» **TEXT UNDER STUDY**
When I pulled to the window, trying hard to sound like I wasn’t intentionally being a jerk I asked the question: “how does this help me? Everyone is touching it.”

Startled, the woman answered “it protects me”

Oh, so clearly this isn’t for the customers’ benefit. The manager who happened to be standing beside her and noticing my reaction to being told that they don’t care about the customer immediately chimed in with “it would if you had gloves on.”

I stared at her for a minute with a face that had to have been screaming “REALLY??” then finally held up my hands and said “I’m not wearing gloves”

To which she replied “it’s our policy”

Oh, wow, thank you, that clears it up. It’s our policy, I feel much better now.

I tried to reiterate that the issue was at the point of contact. I tried to explain that the cards, cash and receipt all lay flat within this small plastic bucket forcing every ungloved person to touch the surface of this container effectively turning it into a collection plate of contamination. I tried to explain that this was actually making things worse and potentially spreading contaminants to people. More so than if the cashier simply took the card directly. Again I was met with “it’s our policy.”

Stored items from a collection
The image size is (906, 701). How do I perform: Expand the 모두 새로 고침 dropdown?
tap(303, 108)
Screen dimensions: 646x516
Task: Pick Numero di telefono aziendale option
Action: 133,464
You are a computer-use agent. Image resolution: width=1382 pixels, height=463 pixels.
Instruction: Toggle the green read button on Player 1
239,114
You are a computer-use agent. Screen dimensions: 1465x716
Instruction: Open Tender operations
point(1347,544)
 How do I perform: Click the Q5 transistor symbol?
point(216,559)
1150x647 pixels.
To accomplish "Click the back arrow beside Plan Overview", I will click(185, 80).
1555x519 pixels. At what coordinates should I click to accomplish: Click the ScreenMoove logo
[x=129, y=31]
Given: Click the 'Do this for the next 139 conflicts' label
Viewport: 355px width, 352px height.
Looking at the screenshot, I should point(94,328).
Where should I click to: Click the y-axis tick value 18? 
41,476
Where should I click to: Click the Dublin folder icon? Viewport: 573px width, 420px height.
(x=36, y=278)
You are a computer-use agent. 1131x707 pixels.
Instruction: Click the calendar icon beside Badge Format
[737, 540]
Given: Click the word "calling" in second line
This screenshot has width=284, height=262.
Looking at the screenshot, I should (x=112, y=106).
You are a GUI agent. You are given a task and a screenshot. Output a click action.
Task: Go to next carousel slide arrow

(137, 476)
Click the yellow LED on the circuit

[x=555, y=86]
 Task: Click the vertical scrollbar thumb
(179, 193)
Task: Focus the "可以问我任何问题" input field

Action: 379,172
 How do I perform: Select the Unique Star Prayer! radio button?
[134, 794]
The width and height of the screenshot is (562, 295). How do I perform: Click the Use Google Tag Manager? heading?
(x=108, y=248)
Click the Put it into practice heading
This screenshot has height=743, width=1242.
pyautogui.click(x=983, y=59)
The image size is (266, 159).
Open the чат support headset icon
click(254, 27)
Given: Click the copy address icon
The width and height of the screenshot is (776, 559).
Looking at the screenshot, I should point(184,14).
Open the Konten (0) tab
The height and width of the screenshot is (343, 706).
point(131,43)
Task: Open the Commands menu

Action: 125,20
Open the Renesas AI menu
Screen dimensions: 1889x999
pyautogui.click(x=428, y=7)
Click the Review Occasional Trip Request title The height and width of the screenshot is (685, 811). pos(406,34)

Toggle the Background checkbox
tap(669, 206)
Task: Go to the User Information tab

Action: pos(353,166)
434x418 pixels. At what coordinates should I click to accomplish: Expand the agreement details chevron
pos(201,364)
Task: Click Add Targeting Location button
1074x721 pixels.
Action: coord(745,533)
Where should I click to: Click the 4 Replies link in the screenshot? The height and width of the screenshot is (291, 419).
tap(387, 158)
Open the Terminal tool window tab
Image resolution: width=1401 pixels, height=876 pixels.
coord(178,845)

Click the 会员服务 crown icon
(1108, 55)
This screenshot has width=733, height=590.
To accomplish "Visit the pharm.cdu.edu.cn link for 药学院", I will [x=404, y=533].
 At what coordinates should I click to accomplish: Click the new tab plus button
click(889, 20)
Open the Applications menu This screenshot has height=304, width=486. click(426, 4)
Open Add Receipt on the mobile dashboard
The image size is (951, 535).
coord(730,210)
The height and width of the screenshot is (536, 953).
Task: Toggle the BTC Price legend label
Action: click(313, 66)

» **WHAT YOU WILL DO**
1. Can you reproduce the bucket passage word for word, starting at "Startled, the woman" and ending at "much better now."?
2. Does the bucket passage agree with each statement below? Answer yes or no for each, quoting the deciding words of the bucket passage.
(a) The woman at the window said the practice protects her.
(b) The narrator was wearing gloves.
(c) The cards, cash and receipt were placed in a small plastic bucket.
3. How would you sum up the bucket passage in two sentences?

» **RESULTS FOR EACH TASK**
1.
Startled, the woman answered “it protects me”

Oh, so clearly this isn’t for the customers’ benefit. The manager who happened to be standing beside her and noticing my reaction to being told that they don’t care about the customer immediately chimed in with “it would if you had gloves on.”

I stared at her for a minute with a face that had to have been screaming “REALLY??” then finally held up my hands and said “I’m not wearing gloves”

To which she replied “it’s our policy”

Oh, wow, thank you, that clears it up. It’s our policy, I feel much better now.

2.
(a) Yes: "it protects me"
(b) No: "I’m not wearing gloves"
(c) Yes: "the cards, cash and receipt all lay flat within this small plastic bucket"

3. At the window, the narrator asked how a container that everyone touches could help, and was told that it protected the worker and would protect customers who had gloves on. The narrator pointed out not wearing gloves and argued that the shared plastic bucket could spread contaminants, but each time the reply was "it's our policy."